Authors: CHARLES, CHEN - Cornell University; MITCHELL, SHARON - Cornell University; ELSHIRE, ROBERT - Cornell University; Buckler, Edward - Ed; EL-KASSABY, YOUSRY - University Of British Columbia

Submitted to: Tree Genetics and Genomes
Publication Type: Peer Reviewed Journal
Publication Acceptance Date: 8/5/2013
Publication Date: 9/14/2013
Citation: Charles, C., Mitchell, S., Elshire, R.J., Buckler IV, E.S., El-Kassaby, Y.A. 2013. Mining conifers’ mega-genome using rapid and efficient multiplexed high-throughput genotyping-by-sequencing (GBS) SNP discovery platform. Tree Genetics and Genomes. 9(6):1537-1544.
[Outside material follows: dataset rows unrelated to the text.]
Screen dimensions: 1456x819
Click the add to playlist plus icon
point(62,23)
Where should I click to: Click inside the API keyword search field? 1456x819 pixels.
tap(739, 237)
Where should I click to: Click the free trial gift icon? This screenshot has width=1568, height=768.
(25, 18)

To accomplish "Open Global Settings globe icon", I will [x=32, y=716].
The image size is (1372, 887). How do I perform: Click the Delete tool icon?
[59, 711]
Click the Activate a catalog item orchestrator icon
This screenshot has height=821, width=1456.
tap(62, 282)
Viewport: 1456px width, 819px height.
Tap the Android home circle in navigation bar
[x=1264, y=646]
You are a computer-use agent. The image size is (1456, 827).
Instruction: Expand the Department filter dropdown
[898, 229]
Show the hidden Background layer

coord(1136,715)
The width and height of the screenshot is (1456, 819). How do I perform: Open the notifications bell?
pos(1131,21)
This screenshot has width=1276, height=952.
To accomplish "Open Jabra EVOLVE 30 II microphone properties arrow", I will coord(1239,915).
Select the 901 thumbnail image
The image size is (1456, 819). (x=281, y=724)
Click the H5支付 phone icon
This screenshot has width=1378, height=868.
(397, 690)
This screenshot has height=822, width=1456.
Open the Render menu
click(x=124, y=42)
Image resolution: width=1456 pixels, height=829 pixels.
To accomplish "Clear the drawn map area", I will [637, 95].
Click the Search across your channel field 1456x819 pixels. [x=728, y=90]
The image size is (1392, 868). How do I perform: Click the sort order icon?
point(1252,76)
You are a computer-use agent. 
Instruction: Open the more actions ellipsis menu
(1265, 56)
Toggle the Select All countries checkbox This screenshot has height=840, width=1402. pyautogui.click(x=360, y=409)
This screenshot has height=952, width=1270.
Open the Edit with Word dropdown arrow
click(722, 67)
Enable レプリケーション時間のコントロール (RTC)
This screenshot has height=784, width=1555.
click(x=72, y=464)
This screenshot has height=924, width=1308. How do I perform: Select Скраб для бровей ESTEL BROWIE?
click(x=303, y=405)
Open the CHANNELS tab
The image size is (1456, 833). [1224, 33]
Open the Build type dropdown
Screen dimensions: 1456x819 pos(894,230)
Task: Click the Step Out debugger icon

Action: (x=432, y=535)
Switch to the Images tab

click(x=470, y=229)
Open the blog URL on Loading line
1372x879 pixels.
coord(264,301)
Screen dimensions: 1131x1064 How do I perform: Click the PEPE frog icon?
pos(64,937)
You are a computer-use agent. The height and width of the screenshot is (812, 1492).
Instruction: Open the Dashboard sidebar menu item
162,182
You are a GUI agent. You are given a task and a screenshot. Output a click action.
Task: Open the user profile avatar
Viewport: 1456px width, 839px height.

Interpretive Summary: Conifers are of immense economic value, primarily for timber and paper production. However, due to the size and complexity of the genome, coniferous tree species present an unparalleled challenge in obtaining high genome-wide coverage molecular markers. Many of the modern genomic techniques, for example of genomic selection, are inapplicable, as a result. In this research, we develop the next-generation sequencing technology, namely Genotyping-by-sequencing (GBS), for two unreferenced conifer species, lodgepole pine and white spruce. Without the aid of reference information, GBS technique successfully generates about 60,000 single nucleotide polymorphisms (SNPs) for each of the species, and further enables a number of large-scale genomic prediction projects for forestry and forest management.

Technical Abstract: Next-generation sequencing (NGS) technologies are revolutionizing both medical and biological research through generation of massive SNP data sets for identifying heritable genome variation underlying key traits, from rare human diseases to important agronomic phenotypes in crop species. We evaluated the performance of genotyping-by-sequencing (GBS), one of the emerging NGS-based platforms, for genotyping two economically important conifer species, lodgepole pine (Pinus contorta) and white spruce (Picea glauca). Both species have very large genomes (>20,000 Mbp), are highly heterozygous, and lack reference sequences. From a small set (six accessions each) of independent replicated DNA samples and a 48-plex read depth, we obtained ~60,000 SNPs per species. After stringent filtering, we obtained 17,765 and 17,845 high-coverage SNPs without missing data for lodgepole pine and white spruce, respectively. Our results demonstrated that GBS is a robust and suitable method for genotyping conifers. The application of GBS to forest tree breeding and genomic selection is discussed.